Auroraların birinci kere görüntülenmesiyle birlikte, Güneş Sistemi’ndeki her gezegende bu fenomenin bulunduğu da doğrulanmış oldu. Lakin, Neptün’ün auroraları Dünya’dakinden epey farklı görünüyor.
Dünya’da auroralar, Güneş rüzgarındaki parçacıkların manyetik alanımızla çarpışarak üst atmosfere yağmasıyla ortaya çıkar. Bu etkileşim, atmosferdeki parçacıklarla birleşerek gökyüzünde renkli ışıklar oluşturur. Fakat Neptün’de durum farklı.

Neptün’ün manyetik alanı sistemsiz ve eğik bir yapıya sahip. Bu nedenle, Güneş’ten gelen parçacıklar gezegenin kutuplarına değil, ekvatora daha yakın noktalarda birikiyor.
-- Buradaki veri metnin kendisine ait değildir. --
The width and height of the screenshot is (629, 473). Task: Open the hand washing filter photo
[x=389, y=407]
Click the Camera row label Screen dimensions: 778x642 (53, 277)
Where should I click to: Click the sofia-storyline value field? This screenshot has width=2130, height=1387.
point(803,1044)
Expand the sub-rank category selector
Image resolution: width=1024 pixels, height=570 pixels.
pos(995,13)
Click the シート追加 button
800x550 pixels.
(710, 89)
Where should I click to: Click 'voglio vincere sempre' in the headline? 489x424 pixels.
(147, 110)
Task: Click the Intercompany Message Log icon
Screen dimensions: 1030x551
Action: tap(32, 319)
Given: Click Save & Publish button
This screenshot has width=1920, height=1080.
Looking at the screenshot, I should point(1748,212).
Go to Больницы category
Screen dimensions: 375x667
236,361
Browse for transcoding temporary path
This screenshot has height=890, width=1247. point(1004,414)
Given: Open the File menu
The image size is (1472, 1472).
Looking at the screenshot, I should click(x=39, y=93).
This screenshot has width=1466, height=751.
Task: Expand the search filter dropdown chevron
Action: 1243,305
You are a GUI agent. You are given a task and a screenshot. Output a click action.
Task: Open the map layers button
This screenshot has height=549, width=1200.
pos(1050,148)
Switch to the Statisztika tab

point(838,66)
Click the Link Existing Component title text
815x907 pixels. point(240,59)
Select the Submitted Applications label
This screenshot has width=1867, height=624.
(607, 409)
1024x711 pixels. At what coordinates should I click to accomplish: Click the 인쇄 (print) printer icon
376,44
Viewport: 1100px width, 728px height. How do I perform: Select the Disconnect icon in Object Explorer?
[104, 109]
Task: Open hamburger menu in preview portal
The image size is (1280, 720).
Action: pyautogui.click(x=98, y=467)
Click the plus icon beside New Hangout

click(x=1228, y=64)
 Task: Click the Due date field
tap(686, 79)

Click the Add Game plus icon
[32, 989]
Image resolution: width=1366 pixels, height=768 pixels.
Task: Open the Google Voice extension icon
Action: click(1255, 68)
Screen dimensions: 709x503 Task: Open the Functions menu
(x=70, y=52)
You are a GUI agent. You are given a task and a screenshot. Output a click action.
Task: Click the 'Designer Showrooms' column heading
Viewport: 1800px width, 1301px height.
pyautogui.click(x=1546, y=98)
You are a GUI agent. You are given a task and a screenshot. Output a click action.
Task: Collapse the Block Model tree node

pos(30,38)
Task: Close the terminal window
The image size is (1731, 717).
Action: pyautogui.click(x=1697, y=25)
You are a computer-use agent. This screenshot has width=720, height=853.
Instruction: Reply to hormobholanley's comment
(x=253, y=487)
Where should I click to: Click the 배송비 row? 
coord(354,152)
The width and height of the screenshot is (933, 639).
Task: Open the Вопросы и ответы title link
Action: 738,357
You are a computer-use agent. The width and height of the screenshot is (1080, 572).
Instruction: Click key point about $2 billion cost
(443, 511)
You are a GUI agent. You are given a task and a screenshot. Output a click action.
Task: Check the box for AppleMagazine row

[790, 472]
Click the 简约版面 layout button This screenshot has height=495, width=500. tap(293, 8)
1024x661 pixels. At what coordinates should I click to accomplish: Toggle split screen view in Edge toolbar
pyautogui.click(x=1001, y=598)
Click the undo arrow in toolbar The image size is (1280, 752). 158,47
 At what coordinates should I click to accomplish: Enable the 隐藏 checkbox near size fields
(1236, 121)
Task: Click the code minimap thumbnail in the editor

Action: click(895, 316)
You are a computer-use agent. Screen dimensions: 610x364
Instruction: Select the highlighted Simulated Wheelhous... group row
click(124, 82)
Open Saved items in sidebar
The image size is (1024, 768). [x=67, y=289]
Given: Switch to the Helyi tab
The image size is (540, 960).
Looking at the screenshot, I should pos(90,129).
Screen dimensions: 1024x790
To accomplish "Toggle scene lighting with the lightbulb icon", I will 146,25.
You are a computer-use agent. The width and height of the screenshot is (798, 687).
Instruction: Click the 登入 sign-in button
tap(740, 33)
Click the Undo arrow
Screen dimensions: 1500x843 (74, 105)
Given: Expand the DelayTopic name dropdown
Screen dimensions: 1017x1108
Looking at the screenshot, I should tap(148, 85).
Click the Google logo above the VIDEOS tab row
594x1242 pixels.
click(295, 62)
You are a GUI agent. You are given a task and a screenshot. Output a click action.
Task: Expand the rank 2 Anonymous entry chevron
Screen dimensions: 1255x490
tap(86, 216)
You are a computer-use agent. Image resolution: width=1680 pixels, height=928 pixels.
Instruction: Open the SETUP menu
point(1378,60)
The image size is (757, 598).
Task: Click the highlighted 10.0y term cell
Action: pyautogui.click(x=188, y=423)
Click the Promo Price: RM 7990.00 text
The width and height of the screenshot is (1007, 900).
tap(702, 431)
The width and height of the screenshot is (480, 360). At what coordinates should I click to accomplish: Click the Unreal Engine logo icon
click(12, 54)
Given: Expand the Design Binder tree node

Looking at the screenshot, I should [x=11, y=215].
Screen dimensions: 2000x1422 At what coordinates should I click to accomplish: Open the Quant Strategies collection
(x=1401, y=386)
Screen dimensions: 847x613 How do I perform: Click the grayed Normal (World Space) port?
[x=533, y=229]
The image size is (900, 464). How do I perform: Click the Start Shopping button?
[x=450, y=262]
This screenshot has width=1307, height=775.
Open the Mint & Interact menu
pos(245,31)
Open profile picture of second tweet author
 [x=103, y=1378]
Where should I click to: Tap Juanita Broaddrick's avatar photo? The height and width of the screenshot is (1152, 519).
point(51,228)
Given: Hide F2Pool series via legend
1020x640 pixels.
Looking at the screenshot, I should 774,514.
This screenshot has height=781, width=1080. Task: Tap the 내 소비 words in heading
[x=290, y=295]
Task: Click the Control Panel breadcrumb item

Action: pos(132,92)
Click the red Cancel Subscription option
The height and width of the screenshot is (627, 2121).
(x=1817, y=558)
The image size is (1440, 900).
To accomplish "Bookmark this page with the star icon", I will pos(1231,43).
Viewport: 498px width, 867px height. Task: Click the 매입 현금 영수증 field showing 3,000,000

Bu farklı manyetik alan yapısı, auroraların alışılmışın dışında bir yerleşimde ortaya çıkmasına yol açıyor.
James Webb Uzay Teleskobu’nun Neptün atmosferinden topladığı bilgiler, trihidrojen katyonu (H3+) olarak bilinen müspet yüklü hidrojen formunun varlığını ortaya çıkardı. Bu iyonlar, auroralarla bağlı olduğundan, araştırmacılar bu iyonların yoğunluğunu izleyerek Neptün’ün aurora haritasını çıkarmayı başardı.
Voyager 2’nin 1989’da yaptığı ölçümlerle karşılaştırıldığında, Neptün’ün sıcaklığının kıymetli ölçüde düştüğü tespit edildi. Daha düşük sıcaklıklar, auroraların daha sönük olmasına yol açıyor. Bu nedenle, evvelki varsayımların yanlış olduğu ve auroraların bulunamamasının gerisindeki nedenin gezegenin soğuması olduğu anlaşıldı.

Jüpiter’in daima ultraviyole ışıklarından oluşan güçlü auroraları ve Mars ile Satürn’ün ultraviyole auroralarının bilakis, Neptün’ün auroraları daha zayıf ve farklı bir pozisyonda bulunuyor.
Araştırma, Nature Astronomy mecmuasında yayımlandı.